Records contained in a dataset
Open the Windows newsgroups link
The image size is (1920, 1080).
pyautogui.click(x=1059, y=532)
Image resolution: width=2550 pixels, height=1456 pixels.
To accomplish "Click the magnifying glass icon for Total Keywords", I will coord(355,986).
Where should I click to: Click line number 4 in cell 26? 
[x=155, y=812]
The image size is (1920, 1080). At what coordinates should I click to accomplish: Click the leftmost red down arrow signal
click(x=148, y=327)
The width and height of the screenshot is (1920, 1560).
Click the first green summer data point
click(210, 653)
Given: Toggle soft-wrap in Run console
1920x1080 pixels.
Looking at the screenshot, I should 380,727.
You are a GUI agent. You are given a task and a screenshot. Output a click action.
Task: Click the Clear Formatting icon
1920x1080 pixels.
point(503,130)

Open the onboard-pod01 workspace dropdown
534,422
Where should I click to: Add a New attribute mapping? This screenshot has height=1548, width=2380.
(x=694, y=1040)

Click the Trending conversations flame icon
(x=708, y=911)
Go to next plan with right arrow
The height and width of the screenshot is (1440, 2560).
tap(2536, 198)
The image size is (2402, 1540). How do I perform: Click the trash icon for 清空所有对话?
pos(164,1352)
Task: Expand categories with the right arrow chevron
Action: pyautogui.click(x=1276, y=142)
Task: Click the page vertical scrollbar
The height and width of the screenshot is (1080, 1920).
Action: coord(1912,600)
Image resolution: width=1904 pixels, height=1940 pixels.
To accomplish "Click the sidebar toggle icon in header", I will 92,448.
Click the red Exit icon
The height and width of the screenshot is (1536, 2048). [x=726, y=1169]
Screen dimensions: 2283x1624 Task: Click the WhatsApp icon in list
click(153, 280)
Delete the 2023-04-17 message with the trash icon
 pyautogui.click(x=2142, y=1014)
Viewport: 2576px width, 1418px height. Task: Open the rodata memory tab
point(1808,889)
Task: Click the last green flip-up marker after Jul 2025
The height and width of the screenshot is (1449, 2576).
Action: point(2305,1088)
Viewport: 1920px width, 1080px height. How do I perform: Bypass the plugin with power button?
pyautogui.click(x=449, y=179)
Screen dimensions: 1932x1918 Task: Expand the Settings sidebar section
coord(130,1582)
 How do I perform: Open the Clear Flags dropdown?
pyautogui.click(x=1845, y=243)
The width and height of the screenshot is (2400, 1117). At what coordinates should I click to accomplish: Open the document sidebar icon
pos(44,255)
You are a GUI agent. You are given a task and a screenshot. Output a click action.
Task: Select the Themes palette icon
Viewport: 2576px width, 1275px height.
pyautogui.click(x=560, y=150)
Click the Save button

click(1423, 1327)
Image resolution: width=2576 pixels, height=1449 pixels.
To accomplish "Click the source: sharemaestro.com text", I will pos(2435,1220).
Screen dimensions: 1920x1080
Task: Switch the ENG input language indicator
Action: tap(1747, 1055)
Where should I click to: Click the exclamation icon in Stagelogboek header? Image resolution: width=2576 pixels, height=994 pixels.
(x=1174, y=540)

* **What is expected**
Copy out the entries above exactly as given, starting at the top and ending with the line containing "Given: Toggle soft-wrap in Run console"; include both and nothing more.

* **Result below**
Open the Windows newsgroups link
The image size is (1920, 1080).
pyautogui.click(x=1059, y=532)
Image resolution: width=2550 pixels, height=1456 pixels.
To accomplish "Click the magnifying glass icon for Total Keywords", I will coord(355,986).
Where should I click to: Click line number 4 in cell 26? 
[x=155, y=812]
The image size is (1920, 1080). At what coordinates should I click to accomplish: Click the leftmost red down arrow signal
click(x=148, y=327)
The width and height of the screenshot is (1920, 1560).
Click the first green summer data point
click(210, 653)
Given: Toggle soft-wrap in Run console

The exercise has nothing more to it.